猫の毛の色には遺伝子が関わっており、毛が白色になる遺伝子などはすでに特定されています。ただ、茶色(オレンジ色)については、具体的な遺伝子までは特定されていませんでした。
今回、九州大学生体防御医学研究所を中心とした研究グループは、猫の毛の色が黒になるか茶色(オレンジ色を含む)になるか、どちらになるかを決める「ARHGAP36」という遺伝子を発見したのです。
https://www.kyushu-u.ac.jp/ja/researches/view/1261
昔から三毛猫やサビ猫はメスばかりであることが知られていました。そして、茶色(オレンジ色)に関わる遺伝子がX染色体上にあることが予想されていました。
そもそも猫の遺伝子は、18組(36本)の常染色体と1組(2本)の性染色体(オス=XY、メス=XX)の合計19組38本からなります。
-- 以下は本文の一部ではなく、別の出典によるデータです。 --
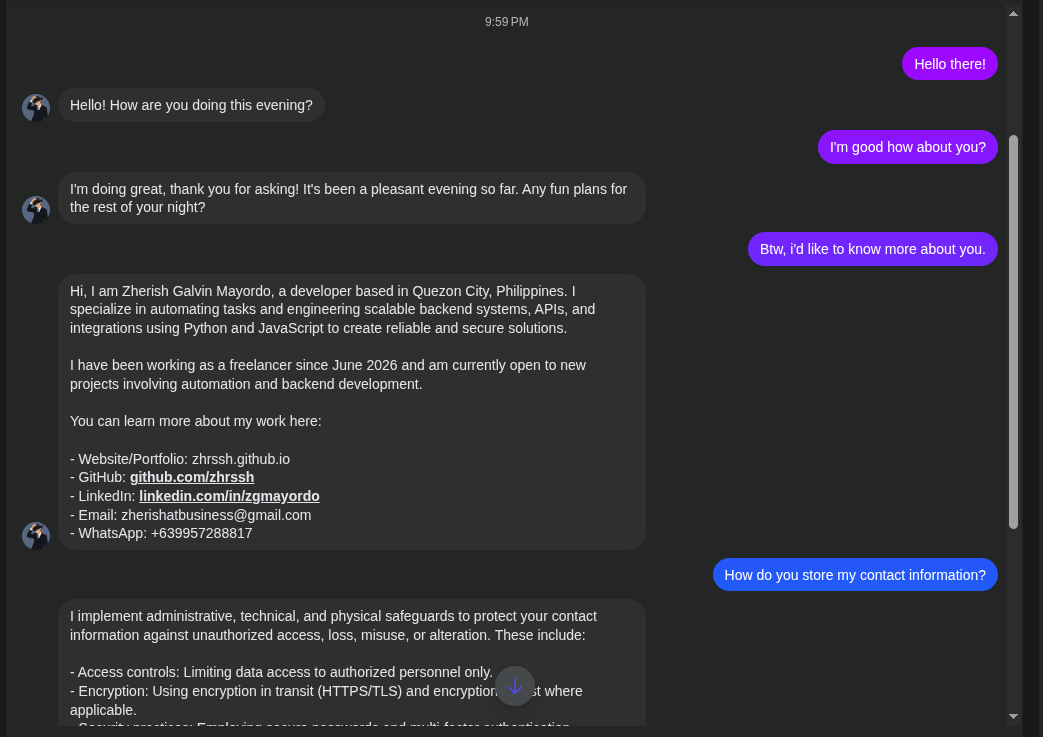The height and width of the screenshot is (737, 1043).
Task: Open the linkedin.com/in/zgmayordo link
Action: pos(229,496)
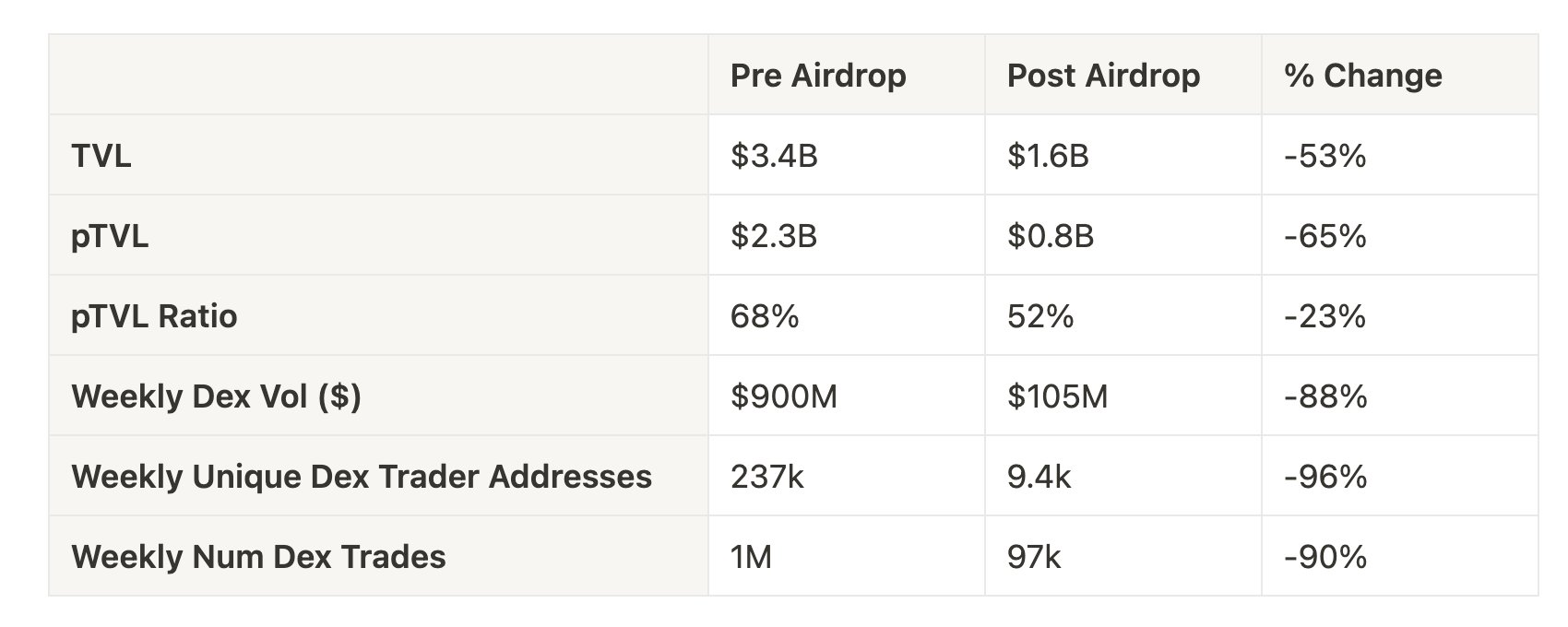Click the $3.4B pre airdrop TVL cell

[x=774, y=156]
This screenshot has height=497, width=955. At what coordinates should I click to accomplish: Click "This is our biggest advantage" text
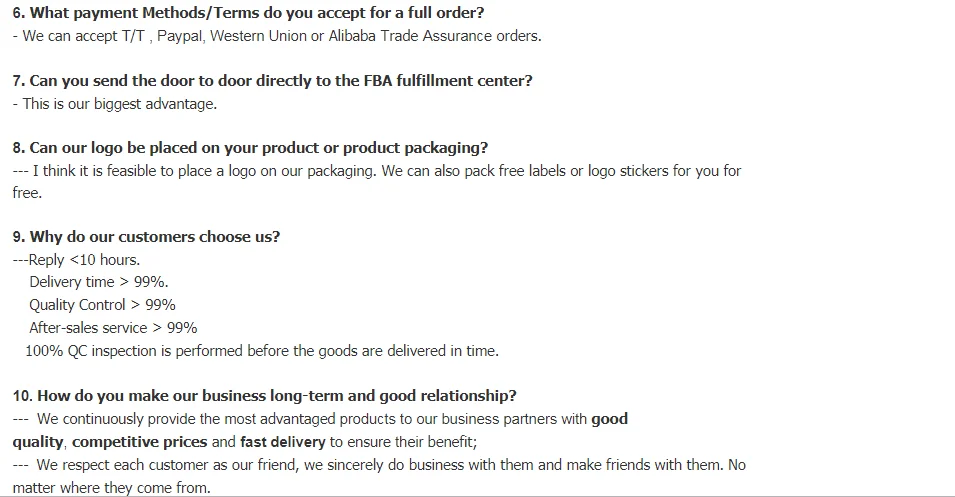pyautogui.click(x=119, y=103)
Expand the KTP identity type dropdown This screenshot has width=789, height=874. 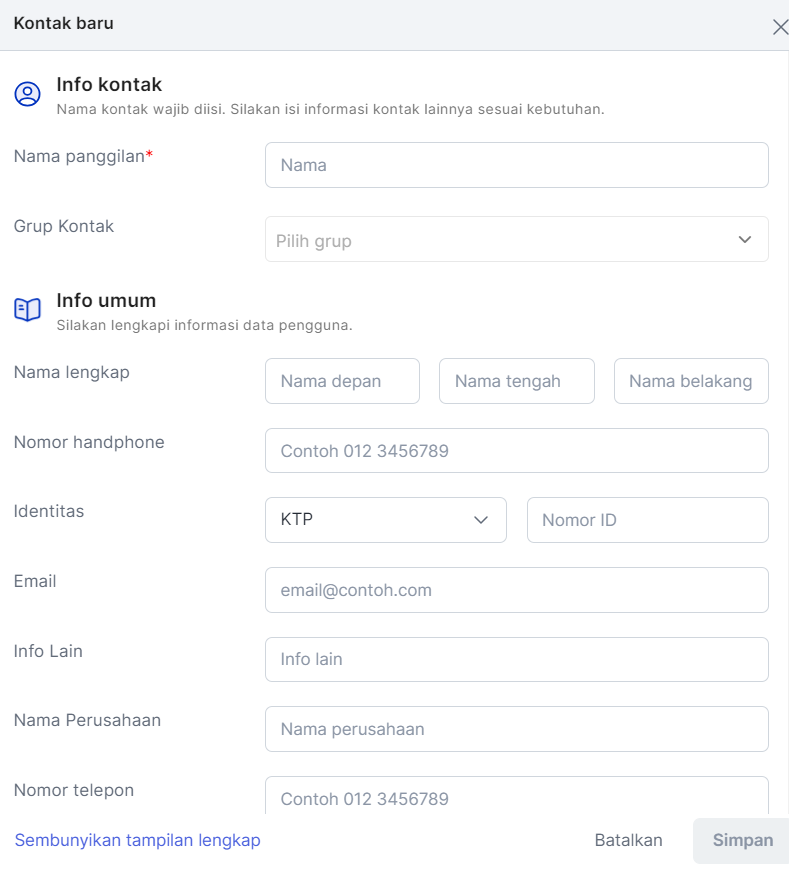[386, 520]
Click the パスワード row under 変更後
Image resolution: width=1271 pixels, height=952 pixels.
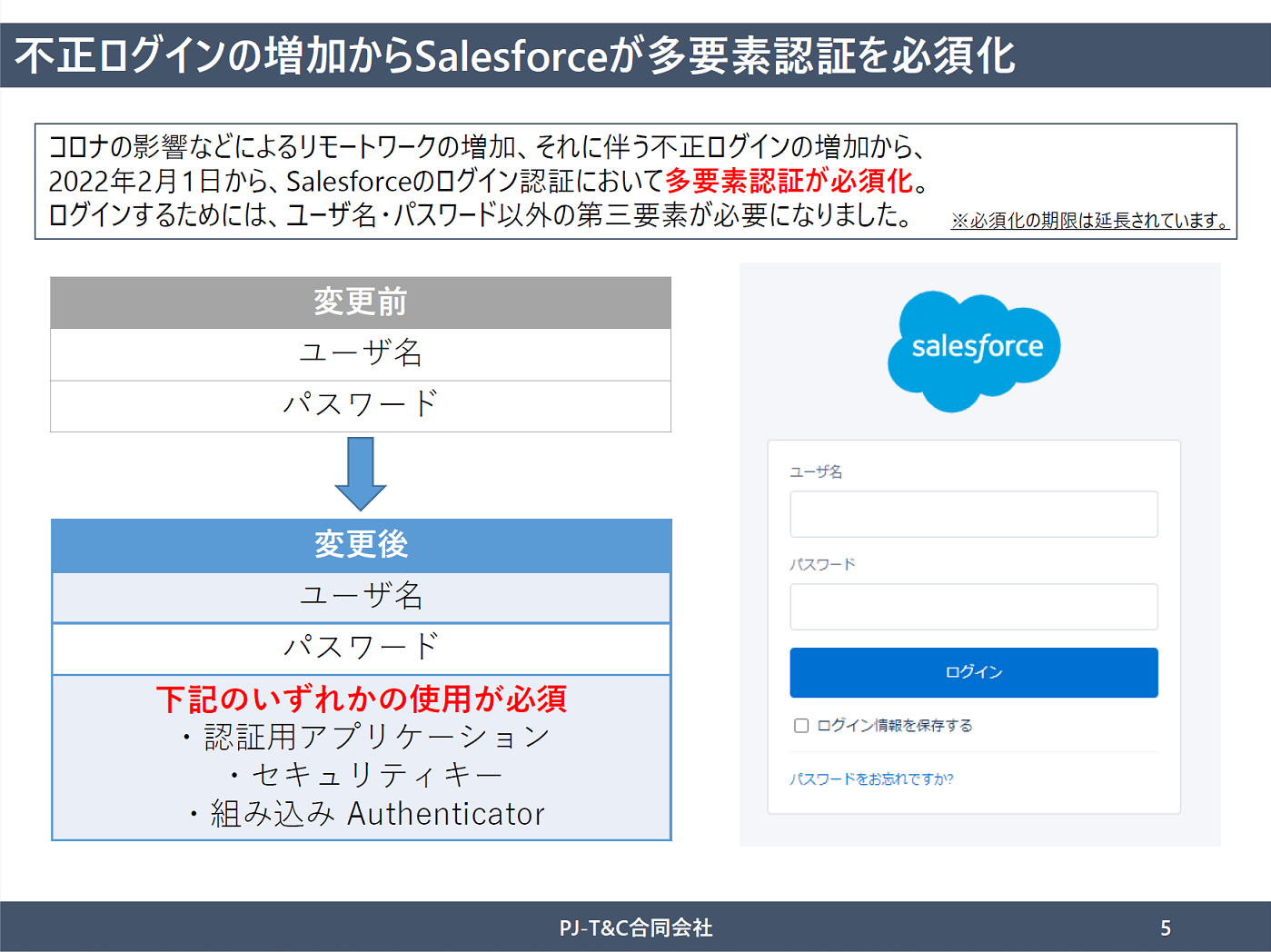pyautogui.click(x=361, y=648)
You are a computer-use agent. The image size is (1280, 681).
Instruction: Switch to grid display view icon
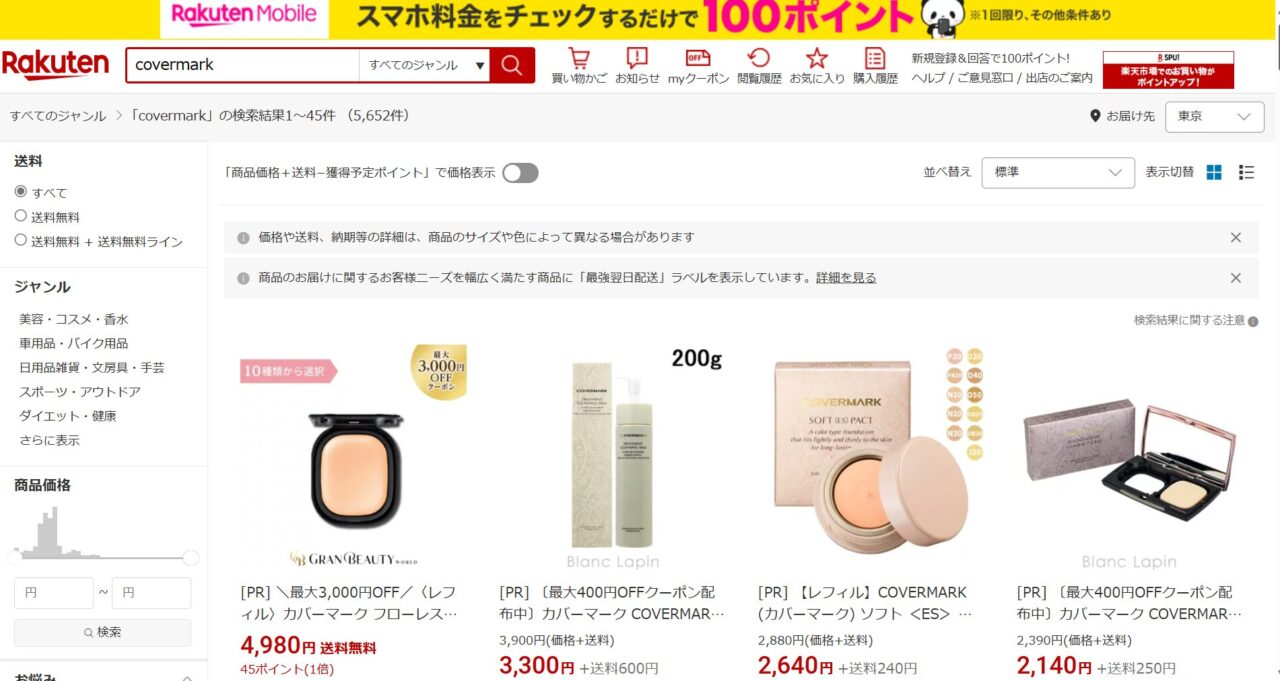click(1214, 172)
メス猫の細胞では一対のX染色体の片方がランダムに選ばれて不活性化されるという仮説が提唱され、三毛猫やサビ猫の模様はこの仮説と合致する例として広く受け入れられてきたのです。
ちなみに人間の場合は、23組(46本)の常染色体と1組(2本)の性染色体(男性=XY、女性=XX)の合計24組48本です。
https://zhuanlan.zhihu.com/p/34176712
※この図は性染色体がXYの組み合わせであるオス猫のケース
しかし、60年以上経っても、遺伝子の正体やその働きについては明らかになっていませんでした。
今回、九州大学生体防御医学研究所を中心とした研究グループは、その遺伝子の正体が「ARHGAP36」であることを突き止めました。
研究グループは、福岡市内の様々な毛色を持つ18匹の猫のDNAを解析し、茶色(オレンジ色)の毛を持つ猫のX染色体にはARHGAP36遺伝子内に約5000塩基の欠失があることを見つけました。さらに50匹以上の猫を調べ、海外のデータも参照したところ、この欠失の有無と茶色(オレンジ)の有無が完全に一致していたのです。
さらにその他の検証結果を照らし合わせ、遺伝子の正体はARHGAP36であり、この遺伝子が正常に働くと毛が黒色になる一方、この遺伝子の一部が欠失すると色素の色が変わって茶色やオレンジ色になると結論づけたのです。
なお、今回の研究はクラウドファンディングの資金に基づいて行われ、研究スタイルにも新しい発見があったといえそうです。